▶ _Directions for this task_
Among the entries, how many lines hold the word "Kommentar"? Respond with that number only.

▶ _Available data_
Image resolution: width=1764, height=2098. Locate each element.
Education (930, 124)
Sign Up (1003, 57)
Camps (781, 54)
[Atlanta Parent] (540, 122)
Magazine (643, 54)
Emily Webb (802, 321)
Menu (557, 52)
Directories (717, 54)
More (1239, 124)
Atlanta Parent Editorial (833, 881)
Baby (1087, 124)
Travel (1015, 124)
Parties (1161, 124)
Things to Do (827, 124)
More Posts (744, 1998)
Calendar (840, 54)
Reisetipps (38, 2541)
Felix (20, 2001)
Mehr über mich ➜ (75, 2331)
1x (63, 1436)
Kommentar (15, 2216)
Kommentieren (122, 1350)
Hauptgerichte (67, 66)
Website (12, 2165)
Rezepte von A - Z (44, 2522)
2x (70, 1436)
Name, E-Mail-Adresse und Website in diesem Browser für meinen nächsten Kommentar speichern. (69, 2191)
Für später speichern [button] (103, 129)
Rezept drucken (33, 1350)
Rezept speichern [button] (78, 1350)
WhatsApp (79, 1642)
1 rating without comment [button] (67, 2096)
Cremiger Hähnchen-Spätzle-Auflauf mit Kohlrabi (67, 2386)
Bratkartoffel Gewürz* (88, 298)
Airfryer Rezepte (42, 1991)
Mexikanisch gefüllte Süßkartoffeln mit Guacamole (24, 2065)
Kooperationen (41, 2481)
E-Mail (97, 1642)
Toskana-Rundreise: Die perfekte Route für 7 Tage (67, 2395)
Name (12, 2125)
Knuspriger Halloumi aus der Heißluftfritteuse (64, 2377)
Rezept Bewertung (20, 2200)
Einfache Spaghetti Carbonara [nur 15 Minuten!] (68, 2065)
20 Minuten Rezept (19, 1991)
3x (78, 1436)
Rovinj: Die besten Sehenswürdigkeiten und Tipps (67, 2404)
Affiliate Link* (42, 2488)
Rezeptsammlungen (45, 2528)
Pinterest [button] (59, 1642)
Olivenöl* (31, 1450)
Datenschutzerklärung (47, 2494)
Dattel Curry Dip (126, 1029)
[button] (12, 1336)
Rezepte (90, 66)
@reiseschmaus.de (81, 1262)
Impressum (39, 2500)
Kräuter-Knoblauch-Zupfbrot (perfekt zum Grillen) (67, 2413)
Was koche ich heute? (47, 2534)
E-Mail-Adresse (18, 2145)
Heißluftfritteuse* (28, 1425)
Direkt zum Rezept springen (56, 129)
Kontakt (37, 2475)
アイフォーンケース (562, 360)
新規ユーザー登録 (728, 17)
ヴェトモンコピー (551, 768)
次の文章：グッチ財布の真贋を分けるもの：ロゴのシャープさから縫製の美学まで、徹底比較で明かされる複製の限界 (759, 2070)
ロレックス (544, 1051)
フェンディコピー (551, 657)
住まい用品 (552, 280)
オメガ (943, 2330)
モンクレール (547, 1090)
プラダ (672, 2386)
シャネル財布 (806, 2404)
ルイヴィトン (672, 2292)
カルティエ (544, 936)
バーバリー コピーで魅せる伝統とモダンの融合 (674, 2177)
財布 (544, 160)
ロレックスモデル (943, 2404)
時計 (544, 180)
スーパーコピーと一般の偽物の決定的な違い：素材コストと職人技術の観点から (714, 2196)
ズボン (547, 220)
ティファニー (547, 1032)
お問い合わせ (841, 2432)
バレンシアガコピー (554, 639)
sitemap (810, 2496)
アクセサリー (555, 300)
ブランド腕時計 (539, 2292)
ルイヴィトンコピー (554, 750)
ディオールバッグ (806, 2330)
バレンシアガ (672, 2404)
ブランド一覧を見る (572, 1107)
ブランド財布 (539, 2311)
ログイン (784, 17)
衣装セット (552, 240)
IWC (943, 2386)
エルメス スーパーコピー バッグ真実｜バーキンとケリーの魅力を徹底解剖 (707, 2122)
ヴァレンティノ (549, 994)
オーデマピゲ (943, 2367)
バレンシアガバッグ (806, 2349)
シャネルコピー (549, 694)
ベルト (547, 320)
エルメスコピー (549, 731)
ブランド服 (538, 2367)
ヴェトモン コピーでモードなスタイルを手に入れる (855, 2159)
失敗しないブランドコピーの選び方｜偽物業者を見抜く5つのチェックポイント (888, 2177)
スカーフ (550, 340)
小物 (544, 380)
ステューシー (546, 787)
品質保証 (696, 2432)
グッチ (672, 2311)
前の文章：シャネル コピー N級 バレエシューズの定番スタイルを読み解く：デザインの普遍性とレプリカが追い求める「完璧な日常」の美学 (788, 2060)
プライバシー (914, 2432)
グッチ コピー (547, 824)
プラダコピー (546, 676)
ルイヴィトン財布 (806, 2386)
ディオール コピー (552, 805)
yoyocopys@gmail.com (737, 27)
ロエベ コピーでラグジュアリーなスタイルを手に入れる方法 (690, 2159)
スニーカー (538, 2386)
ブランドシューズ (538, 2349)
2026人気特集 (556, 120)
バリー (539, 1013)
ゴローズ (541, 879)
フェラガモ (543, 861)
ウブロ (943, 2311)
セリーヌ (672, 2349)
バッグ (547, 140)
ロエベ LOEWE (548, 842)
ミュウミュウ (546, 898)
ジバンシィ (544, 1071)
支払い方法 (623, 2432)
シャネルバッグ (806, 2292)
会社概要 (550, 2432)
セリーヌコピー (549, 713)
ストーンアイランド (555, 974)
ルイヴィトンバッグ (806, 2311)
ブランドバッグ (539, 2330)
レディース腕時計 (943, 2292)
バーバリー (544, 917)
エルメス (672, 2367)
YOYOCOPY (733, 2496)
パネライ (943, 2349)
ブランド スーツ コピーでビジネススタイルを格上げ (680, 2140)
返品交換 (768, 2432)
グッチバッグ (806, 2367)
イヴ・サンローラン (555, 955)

▶ _Reply_
2